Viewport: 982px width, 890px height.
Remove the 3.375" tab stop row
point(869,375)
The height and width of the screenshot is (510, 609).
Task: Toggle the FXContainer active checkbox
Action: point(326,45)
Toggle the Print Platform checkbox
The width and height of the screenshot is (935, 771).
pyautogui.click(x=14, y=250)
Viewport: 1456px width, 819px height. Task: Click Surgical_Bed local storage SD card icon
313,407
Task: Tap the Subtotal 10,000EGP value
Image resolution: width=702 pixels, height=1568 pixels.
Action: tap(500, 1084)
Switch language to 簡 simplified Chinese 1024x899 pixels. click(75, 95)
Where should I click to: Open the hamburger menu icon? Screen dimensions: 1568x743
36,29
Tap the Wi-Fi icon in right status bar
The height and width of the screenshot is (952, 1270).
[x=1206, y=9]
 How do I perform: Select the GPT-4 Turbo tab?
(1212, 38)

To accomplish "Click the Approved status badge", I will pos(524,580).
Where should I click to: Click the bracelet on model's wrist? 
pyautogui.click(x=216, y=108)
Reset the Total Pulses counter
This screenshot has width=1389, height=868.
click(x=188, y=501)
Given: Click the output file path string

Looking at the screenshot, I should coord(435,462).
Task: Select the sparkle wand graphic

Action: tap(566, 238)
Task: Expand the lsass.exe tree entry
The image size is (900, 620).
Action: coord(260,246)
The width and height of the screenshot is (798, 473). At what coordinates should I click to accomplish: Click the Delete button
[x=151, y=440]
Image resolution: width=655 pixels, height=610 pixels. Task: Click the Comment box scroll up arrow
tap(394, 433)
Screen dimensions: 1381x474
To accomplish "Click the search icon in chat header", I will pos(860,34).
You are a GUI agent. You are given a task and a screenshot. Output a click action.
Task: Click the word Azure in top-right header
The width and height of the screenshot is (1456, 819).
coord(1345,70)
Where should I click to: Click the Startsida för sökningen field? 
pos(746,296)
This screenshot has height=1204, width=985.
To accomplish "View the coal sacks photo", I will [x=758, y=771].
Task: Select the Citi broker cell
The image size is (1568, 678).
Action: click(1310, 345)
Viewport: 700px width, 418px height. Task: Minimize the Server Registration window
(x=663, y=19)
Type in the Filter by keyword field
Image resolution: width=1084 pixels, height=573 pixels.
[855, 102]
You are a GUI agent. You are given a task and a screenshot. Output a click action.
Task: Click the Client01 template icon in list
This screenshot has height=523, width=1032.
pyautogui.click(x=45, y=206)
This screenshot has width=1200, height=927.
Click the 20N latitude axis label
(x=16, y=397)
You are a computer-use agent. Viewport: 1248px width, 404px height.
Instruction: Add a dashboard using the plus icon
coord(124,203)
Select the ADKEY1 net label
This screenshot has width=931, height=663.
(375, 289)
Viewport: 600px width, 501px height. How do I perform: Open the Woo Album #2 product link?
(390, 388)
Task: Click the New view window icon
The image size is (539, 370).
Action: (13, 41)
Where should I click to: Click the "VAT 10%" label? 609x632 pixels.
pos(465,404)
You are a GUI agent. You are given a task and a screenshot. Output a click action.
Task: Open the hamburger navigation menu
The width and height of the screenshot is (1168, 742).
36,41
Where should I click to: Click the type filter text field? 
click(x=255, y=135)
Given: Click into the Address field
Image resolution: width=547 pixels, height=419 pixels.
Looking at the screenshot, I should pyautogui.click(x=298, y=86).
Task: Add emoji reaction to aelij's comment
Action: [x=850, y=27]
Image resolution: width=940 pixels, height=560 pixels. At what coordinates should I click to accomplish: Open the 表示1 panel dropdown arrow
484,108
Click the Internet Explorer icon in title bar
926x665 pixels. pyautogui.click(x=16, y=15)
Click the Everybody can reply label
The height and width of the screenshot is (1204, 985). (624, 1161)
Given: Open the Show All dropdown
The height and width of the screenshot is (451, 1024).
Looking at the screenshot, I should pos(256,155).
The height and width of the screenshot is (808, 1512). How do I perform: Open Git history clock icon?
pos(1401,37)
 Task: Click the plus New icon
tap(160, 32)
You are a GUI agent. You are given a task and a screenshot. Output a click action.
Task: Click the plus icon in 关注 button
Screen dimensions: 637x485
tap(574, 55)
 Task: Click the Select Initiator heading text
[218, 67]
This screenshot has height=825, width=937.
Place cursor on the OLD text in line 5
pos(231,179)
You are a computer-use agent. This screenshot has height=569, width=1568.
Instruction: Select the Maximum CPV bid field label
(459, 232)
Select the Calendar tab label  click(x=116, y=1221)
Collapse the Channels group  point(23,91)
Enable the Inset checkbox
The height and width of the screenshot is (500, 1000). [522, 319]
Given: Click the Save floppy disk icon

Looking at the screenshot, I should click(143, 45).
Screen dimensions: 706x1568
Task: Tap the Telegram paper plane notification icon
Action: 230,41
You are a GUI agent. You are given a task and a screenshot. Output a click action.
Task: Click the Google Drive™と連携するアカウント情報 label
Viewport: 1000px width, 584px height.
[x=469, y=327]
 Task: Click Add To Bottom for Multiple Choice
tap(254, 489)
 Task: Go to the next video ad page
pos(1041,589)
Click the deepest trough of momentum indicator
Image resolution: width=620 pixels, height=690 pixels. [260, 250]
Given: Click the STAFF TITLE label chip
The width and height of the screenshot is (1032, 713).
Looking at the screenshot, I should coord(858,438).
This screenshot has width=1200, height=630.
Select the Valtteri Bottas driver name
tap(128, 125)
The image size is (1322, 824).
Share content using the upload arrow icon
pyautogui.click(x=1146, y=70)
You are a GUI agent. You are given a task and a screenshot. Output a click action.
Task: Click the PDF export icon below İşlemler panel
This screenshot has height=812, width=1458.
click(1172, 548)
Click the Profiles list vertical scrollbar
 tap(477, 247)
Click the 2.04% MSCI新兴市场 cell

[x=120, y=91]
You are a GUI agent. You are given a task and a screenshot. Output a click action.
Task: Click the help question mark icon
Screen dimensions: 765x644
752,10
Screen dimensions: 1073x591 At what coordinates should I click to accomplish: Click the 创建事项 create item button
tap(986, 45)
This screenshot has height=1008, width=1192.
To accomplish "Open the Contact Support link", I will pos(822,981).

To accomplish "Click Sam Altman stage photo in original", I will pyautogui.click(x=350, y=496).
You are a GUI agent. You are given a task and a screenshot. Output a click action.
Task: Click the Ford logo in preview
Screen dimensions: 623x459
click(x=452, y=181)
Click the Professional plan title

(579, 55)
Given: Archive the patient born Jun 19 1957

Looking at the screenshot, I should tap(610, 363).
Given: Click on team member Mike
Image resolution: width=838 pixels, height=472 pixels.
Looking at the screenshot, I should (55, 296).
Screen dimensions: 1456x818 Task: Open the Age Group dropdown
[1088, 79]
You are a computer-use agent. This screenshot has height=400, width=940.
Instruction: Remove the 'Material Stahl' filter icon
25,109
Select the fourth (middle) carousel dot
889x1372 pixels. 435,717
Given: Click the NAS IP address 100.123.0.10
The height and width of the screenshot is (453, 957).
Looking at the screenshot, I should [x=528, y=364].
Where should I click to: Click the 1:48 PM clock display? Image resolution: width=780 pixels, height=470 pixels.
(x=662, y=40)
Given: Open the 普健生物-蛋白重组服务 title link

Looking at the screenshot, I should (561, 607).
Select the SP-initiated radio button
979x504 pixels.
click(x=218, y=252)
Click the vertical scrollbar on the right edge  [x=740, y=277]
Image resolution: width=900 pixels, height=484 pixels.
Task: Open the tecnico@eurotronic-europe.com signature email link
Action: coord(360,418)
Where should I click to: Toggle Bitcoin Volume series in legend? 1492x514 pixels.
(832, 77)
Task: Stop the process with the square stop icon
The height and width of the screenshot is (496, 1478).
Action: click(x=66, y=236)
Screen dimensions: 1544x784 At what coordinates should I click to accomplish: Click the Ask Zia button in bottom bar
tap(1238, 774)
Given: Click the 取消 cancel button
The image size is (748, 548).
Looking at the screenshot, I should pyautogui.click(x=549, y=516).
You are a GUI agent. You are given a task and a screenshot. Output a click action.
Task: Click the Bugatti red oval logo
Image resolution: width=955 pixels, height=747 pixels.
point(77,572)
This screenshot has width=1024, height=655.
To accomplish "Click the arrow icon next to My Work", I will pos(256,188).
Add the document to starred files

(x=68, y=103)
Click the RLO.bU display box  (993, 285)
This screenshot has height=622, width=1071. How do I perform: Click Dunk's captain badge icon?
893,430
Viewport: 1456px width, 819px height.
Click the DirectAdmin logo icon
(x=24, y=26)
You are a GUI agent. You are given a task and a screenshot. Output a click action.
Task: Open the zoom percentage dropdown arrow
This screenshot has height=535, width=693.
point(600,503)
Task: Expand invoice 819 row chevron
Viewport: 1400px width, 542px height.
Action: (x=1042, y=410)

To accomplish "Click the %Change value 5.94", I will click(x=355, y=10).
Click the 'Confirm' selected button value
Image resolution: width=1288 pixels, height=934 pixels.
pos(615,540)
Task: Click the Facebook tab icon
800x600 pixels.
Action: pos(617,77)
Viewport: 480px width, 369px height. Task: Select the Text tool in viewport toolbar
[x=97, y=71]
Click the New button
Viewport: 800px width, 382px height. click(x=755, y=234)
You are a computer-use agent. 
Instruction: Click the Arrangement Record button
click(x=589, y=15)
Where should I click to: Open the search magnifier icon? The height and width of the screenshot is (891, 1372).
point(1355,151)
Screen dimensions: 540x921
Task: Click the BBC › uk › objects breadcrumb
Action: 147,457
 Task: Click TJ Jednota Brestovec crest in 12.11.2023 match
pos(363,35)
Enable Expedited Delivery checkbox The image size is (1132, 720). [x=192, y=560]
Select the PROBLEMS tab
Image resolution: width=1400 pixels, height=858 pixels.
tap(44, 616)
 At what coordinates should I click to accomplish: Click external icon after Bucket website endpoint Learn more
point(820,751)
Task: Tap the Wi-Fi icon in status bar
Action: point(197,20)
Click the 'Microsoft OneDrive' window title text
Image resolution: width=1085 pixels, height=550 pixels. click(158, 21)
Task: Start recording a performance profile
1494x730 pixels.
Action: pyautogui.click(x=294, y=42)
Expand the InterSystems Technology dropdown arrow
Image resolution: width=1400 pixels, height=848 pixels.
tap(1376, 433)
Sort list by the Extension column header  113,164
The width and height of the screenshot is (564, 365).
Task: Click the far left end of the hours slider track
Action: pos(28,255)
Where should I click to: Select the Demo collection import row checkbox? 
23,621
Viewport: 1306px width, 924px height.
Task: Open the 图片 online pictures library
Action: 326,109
____________
● Exercise description: Restate precisely, and with nothing added, the lines from the one with "Expand the InterSystems" through the final line of the material.

● Answer space:
Expand the InterSystems Technology dropdown arrow
Image resolution: width=1400 pixels, height=848 pixels.
tap(1376, 433)
Sort list by the Extension column header  113,164
The width and height of the screenshot is (564, 365).
Task: Click the far left end of the hours slider track
Action: pos(28,255)
Where should I click to: Select the Demo collection import row checkbox? 
23,621
Viewport: 1306px width, 924px height.
Task: Open the 图片 online pictures library
Action: 326,109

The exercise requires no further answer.